466 Guillaume Carnino et Jérôme Lamy, « “L’histoire des techniques a longtemps été la discipline la plus simplificatrice.” Entretien avec Liliane Hilaire-Pérez », Zilsel, no 5, 2019, p. 258.

Les télescopes réflecteurs sont historiquement apparus constitués de deux miroirs. Au cours de leur évolution, ce nombre est passé à trois puis quatre, et aujourd’hui, certains grands observatoires en possèdent même cinq. Par « objectif » nous entendons l’ensemble de ces N miroirs. En effet, si la collecte est assurée uniquement par le miroir primaire (M1), c’est l’ensemble des miroirs qui est chargé de la focalisation. Nous aurons l’occasion d’en reparler, mais l’accroissement du nombre de miroirs ne résulte pas d’une nécessité d’ordre mécanologique ; il répond davantage à des problématiques d’encombrement. En effet, afin d’augmenter les performances d’un télescope, il est souhaitable d’augmenter la taille de M1. Mais, ce faisant, on augmente aussi sa distance focale. Augmenter le nombre de miroirs permet de réduire d’autant la taille du télescope en multipliant le nombre de réflexions intermédiaires et en repliant le trajet de la lumière incidente. Ainsi, plus le nombre de miroirs est important, plus le télescope est compact.

Dernier élément constitutif du télescope, le tube a lui aussi connu un certain nombre d’évolutions. Chargé de maintenir un alignement entre les différents sous-systèmes optiques, sa taille, de l’ordre de la focale du télescope, et donc son poids, en font un élément critique, du point de vue de la maniabilité et du maintien de la forme optimale. C’est pourquoi les tubes actuels adoptent une structure en treillis, permettant une diminution de la masse au détriment de la fonction de sélection, désormais externalisée au profit de la coupole (ou dôme). Cette coupole, caractéristique des grands télescopes optiques (réfracteurs comme réflecteurs), permet en outre à l’objet technique d’augmenter son insertion au sein du milieu associé, en ajoutant à l’élimination des lumières parasites un meilleur contrôle des conditions météorologiques locales.

Un autre élément dont il nous faut parler est la monture du télescope. Si, historiquement, les instruments étaient tenus à la main, il est très vite apparu qu’assurer la stabilité du dispositif améliorait de beaucoup la précision des mesures. Avec le développement de l’astrophotographie, un nouveau besoin est apparu : celui de pouvoir suivre les étoiles dans leur trajectoire nocturne. En effet, à cause de la rotation de la Terre sur elle-même, les étoiles semblent tourner autour de l’axe de rotation de la Terre. Ainsi, les montures ont vocation à compenser, ou tout au moins gérer, ce mouvement diurne. On distingue trois types de montures (le premier étant davantage un ancêtre qu’une monture dans l’acception actuelle du terme) :

- Les trépieds, simples dispositifs statiques permettant de poser l’instrument et donc de s’affranchir des mouvements de l’opérateur.
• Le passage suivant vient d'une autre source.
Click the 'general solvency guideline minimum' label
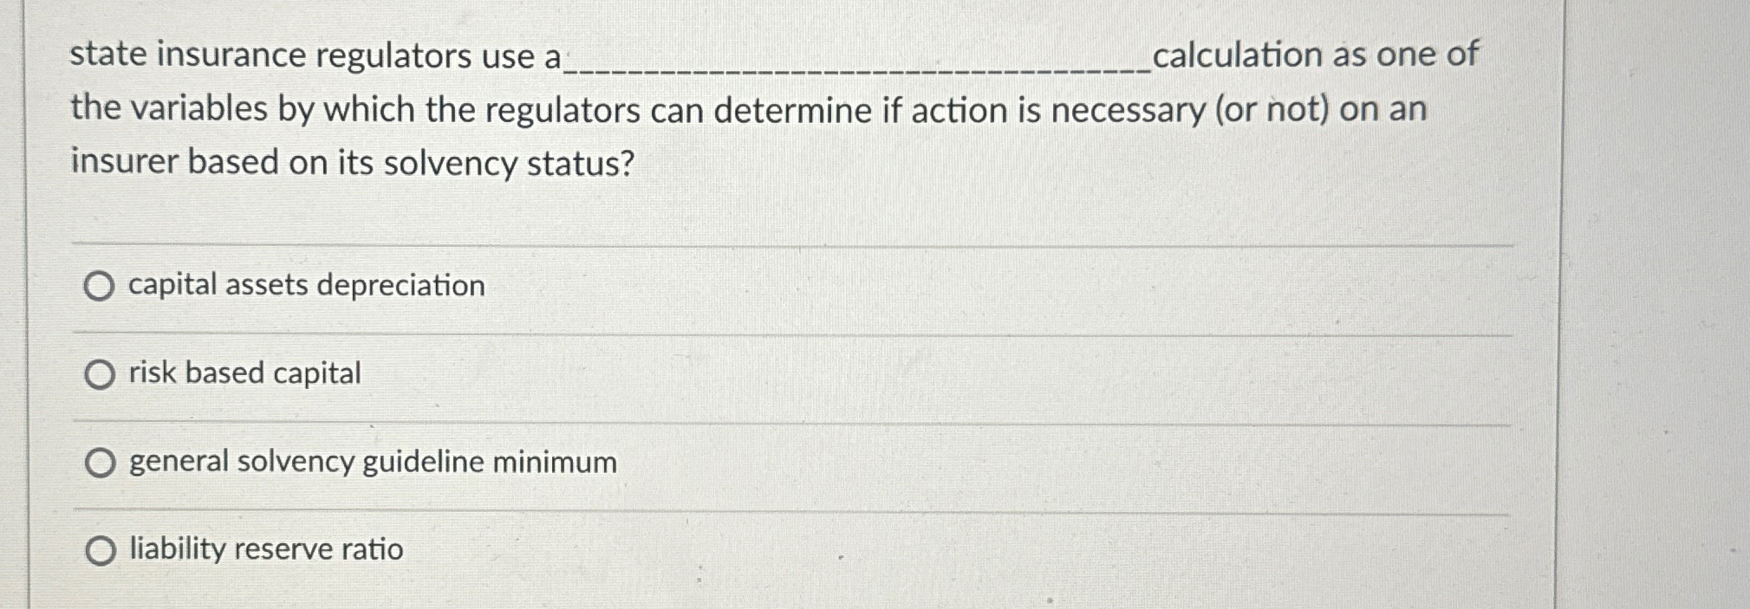Image resolution: width=1750 pixels, height=609 pixels. tap(372, 461)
- Les montures azimutales, ou altazimutales, permettant de mouvoir le télescope selon deux axes perpendiculaires, l’un vertical et l’autre horizontal. La rotation autour de l’axe

vertical varie l’azimut de la direction de pointage du télescope tandis que la rotation autour de l’axe horizontal fait varier l’altitude.
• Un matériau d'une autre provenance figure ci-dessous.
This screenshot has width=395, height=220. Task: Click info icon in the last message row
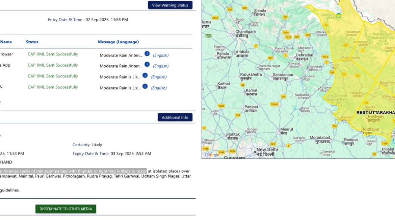145,86
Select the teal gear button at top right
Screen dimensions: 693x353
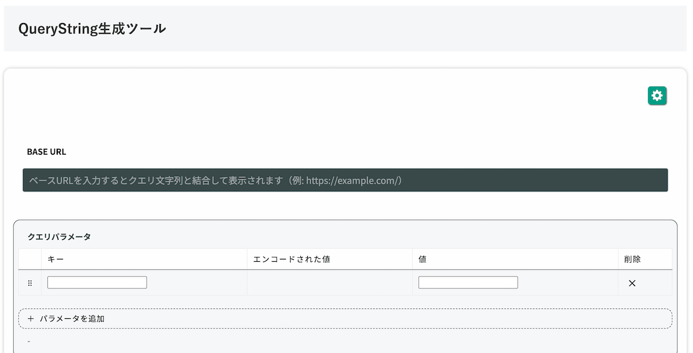tap(657, 95)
- La monture équatoriale, qui possède un axe de rotation parallèle à l’axe de rotation terrestre (axe polaire) permettant une partie du mouvement diurne. L’opérateur ne manipule le télescope qu’autour d’un axe unique, dit « de déclinaison ».
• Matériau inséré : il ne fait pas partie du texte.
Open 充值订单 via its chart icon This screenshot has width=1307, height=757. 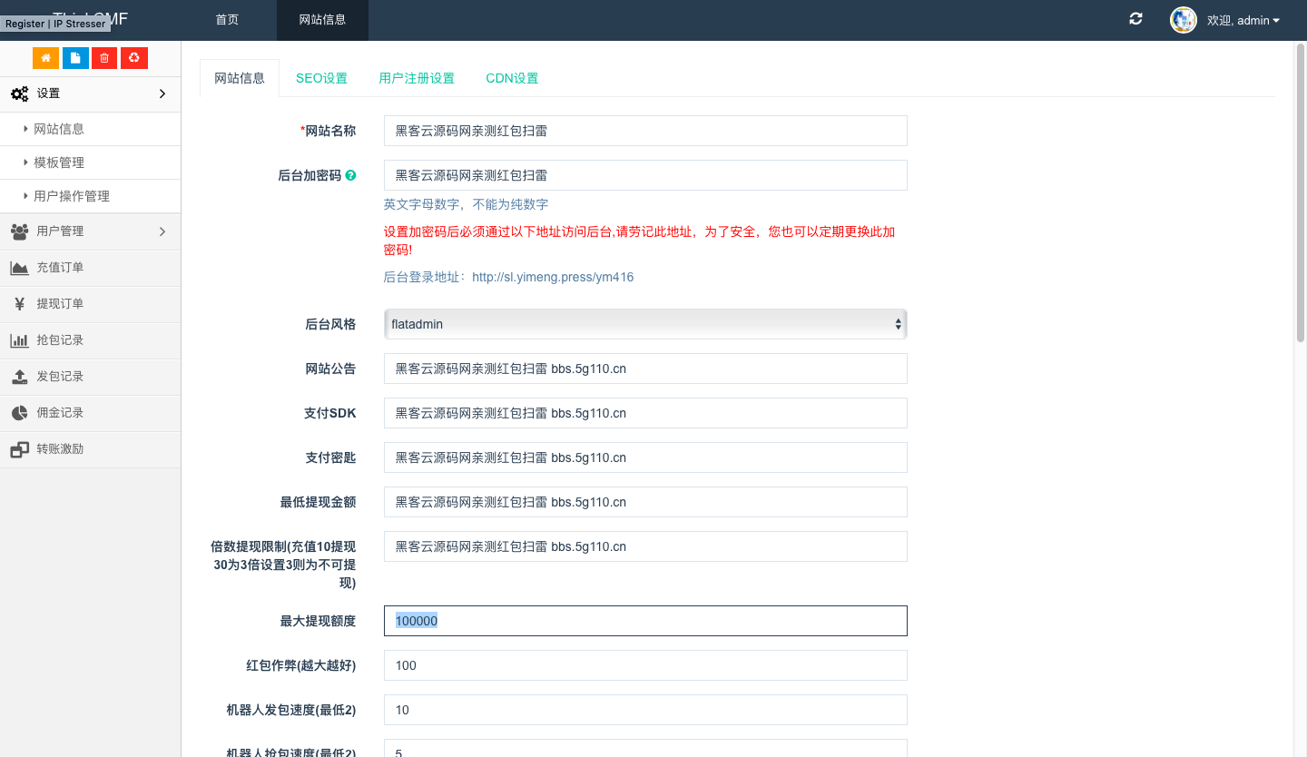pos(19,268)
La monture, comme un certain nombre d’autres éléments apparus au cours de l’évolution des télescopes, ne fait pas partie de l’essence de l’objet technique dans la mesure où elle n’est apparue qu’après l’invention et l’apparition des lignées en question. Historiquement, les montures altaz sont apparues les premières, avant d’être supplantées par les montures équatoriales, plus simples à manipuler. Mais les progrès de l’informatique, qui permet de piloter automatiquement le déplacement du télescope, ont entraîné un phénomène de régression technique et le réemploi préférentiel des montures « altaz », moins volumineuses que leurs homologues équatoriales.